Responses were coded according to category (e.g. film, comment, genre, programme, YouTube series) and the best matched programme. Best matches were selected by searching IMDb for the most popular and readily available child-directed programme match (e.g. “spiderman” would be matched to the children’s cartoon rather than the general audience live-action film). Where the parent’s response could be matched to multiple programmes (e.g. “Postman Pat” could match the original series from 1981 or the more recent Special Delivery adaptation), priority was given to recent, popular, and readily available programmes (i.e. the version that appeared on Netflix or YouTube, or the most recent iteration of a programme). Priority was also given to TV series over films where both were a viable match. Parent responses were then combined with child age in years and randomised within each age group. This randomly ordered list was used as the basis for sampling programmes to include in the corpus as described below.
Results
Parents indicated that their children had watched an average of 3.36 different platforms (SD = 1.23) over the last 2 weeks (Fig. 2). The most popular platform was YouTube (watched by 81.58% of the sample), followed by Netflix (71.05%) and Disney+ (64.91%). The top five most popular platforms were used as the basis for the platform survey described below.Fig. 2. Number of parents who indicated that their child watched videos using each platform
Parents provided 652 distinct responses to the question asking what programmes their child had watched recently. We removed responses that clearly did not meet the inclusion criteria according to metadata available online. A total of 104 responses (15.95% of all responses) were removed at this stage because they were in an irrelevant category (i.e. not a TV show or short video, n = 72), were not professionally produced (n = 3), could not be identified (n = 11), or were vlogs (n = 18)2. This left 548 responses: 499 (91.06%) referred to TV series, 38 (6.93%) referred to YouTube series or channels, and 11 (2.01%) referred to TV movies (i.e. short standalone films). Bluey was the most popular programme in all age groups, followed by Peppa Pig then PAW Patrol for 3- and 5-year-olds, and PAW Patrol then Peppa Pig for 4-year-olds.

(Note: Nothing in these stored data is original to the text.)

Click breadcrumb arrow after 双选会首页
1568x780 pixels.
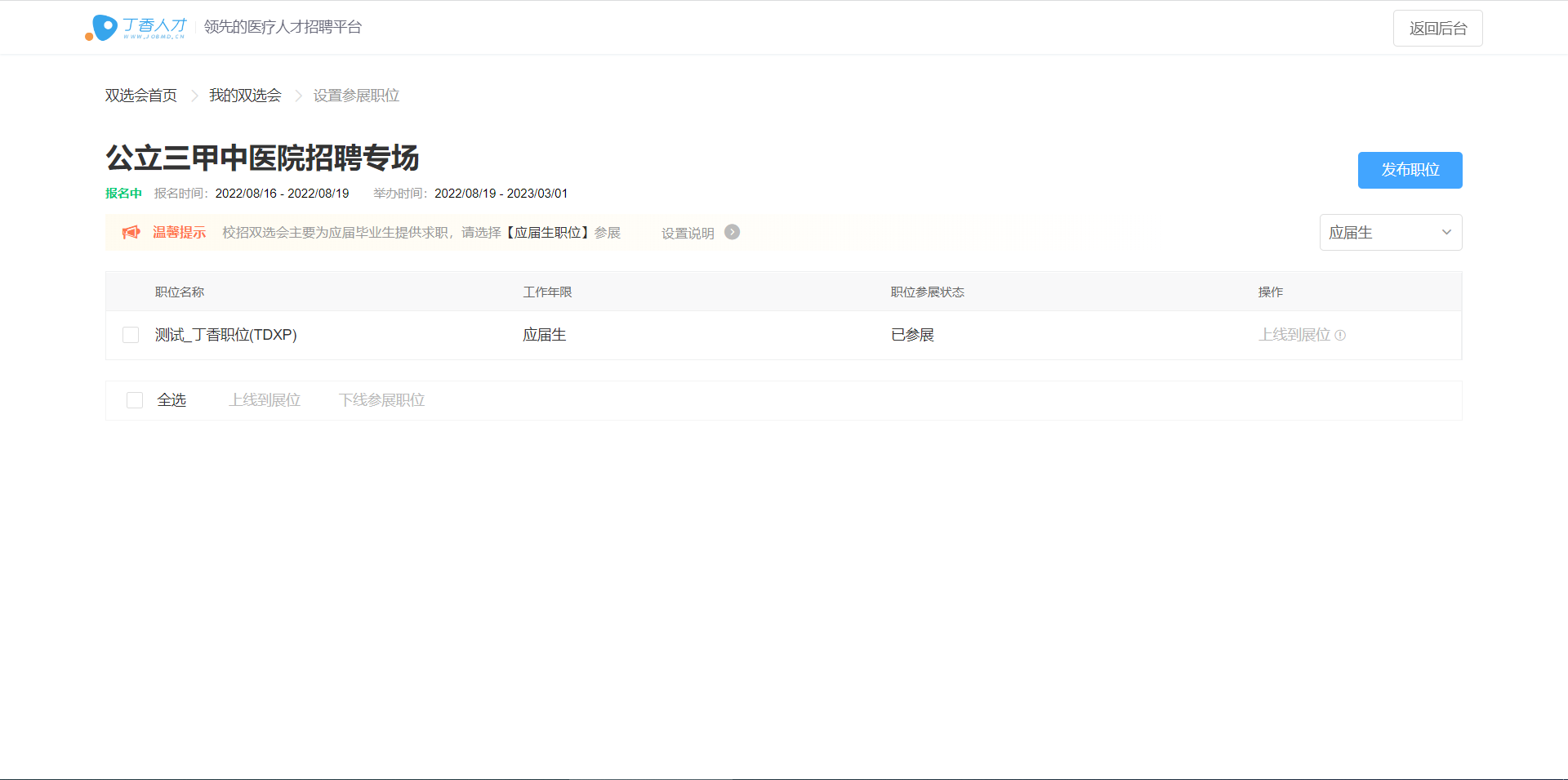pos(194,96)
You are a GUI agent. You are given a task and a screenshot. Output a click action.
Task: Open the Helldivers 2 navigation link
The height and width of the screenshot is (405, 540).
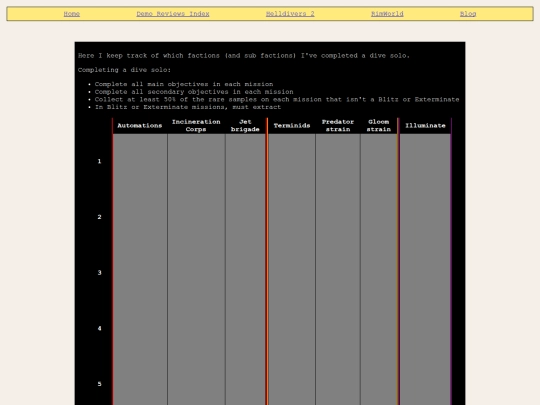[x=290, y=14]
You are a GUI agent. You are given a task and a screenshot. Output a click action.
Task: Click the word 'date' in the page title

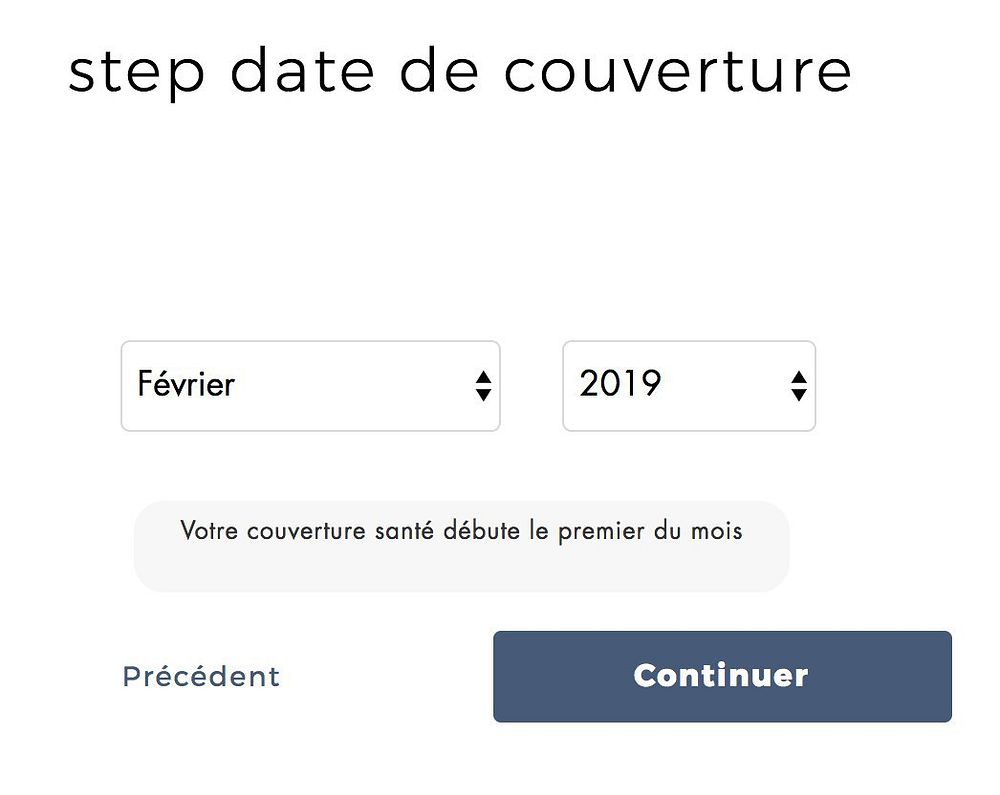[302, 70]
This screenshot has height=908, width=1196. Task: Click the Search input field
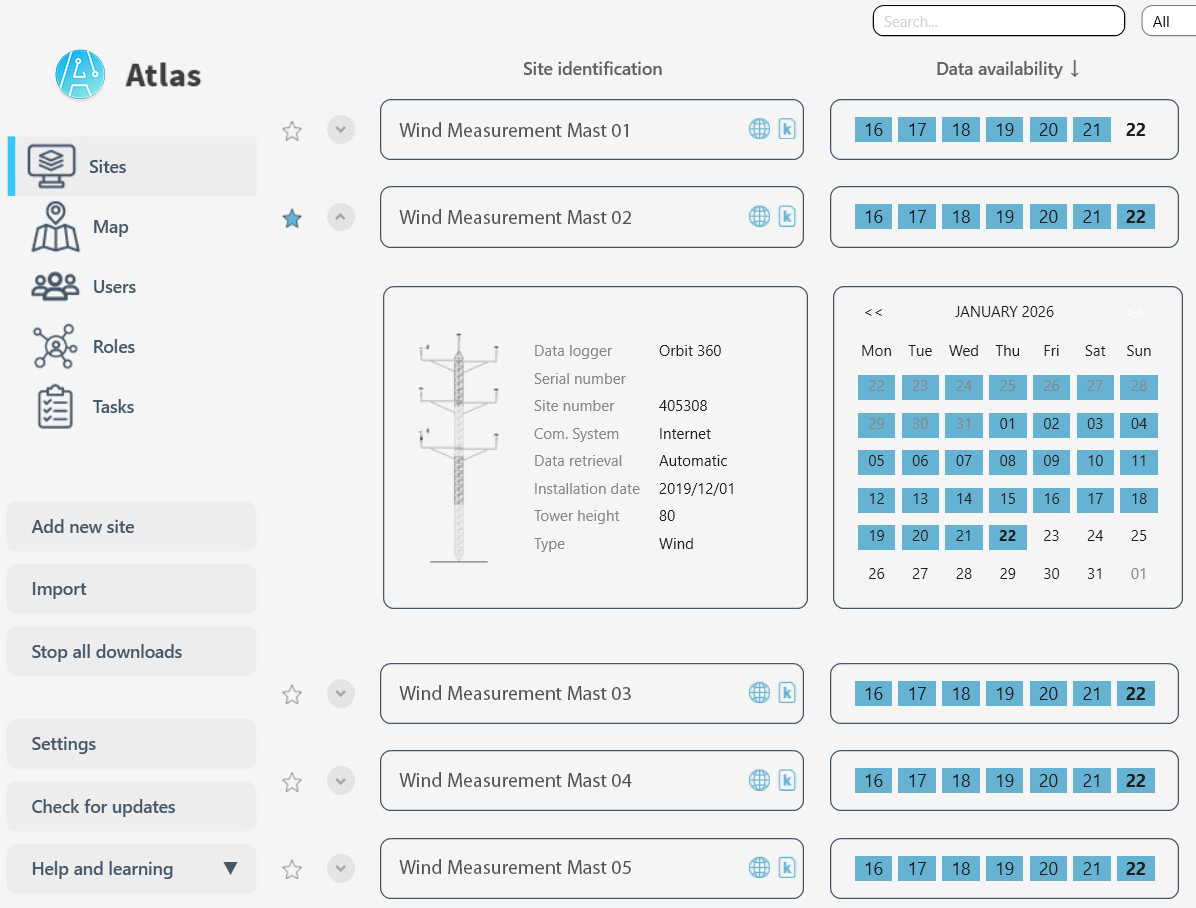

Sampling method from parent survey
The output of the parent survey was a randomly ordered list of programme titles within each age group. We sampled programmes consecutively from these lists and completed final checks that they were eligible for inclusion in the corpus. Seven further responses were excluded at this stage on the basis that they did not meet the preregistered requirement to be “primarily in English” either because they contained no language (N = 6) or because they were in a language other than English (N = 1). Note that multiple episodes of a single programme could be included if the title appeared multiple times in the parent response list. This meant that more popular programmes (according to parents) contributed multiple episodes to the corpus.
Where a programme/channel did meet the criteria for inclusion in the corpus, the exact episode was sampled from one of four data sources in the following priority order:
- A subtitle file downloaded from Open Subtitles (https://www.opensubtitles.com/en)
- A transcript from Box of Broadcasts (BoB, https://learningonscreen.ac.uk/ondemand/)
- A transcript from a YouTube video (https://www.youtube.com/)
- A manual transcription of an episode available on a streaming platform
Beginning with the first source from the above list, we checked to see whether there were any episodes available from the specific programme to be included. Where episodes were available, we used a random number generator to randomly select a specific episode from the available set. If no episodes were available, we moved to the next data source from the list above. In effect, this meant that we were randomly sampling not from the entire body of existing episodes, but from the subset of episodes available from one of the above data sources. This method allowed us to prioritise episodes that had the most accurate transcriptions available online and minimise the amount of manual transcription. Our sampling method deviated from our preregistration in that when there was a very large number of unstructured results (e.g. when searching for a programme on BoB), an episode was selected from the first 10 pages of results only.
Platform survey
A platform survey was also conducted, as the parent survey indicated that 90.35% of the children in the sample watched media alone at least some of the time. The five most popular platforms from the parent survey were included (Netflix, YouTube, Disney+, BBC iPlayer, and Amazon Prime). The number of videos sampled from each platform was proportionate to the number of votes that platform received in the parent survey. For example, 93 out of the 334 votes (27.84%) for the top five platforms went to YouTube, so roughly 28% of the transcripts were collected from YouTube.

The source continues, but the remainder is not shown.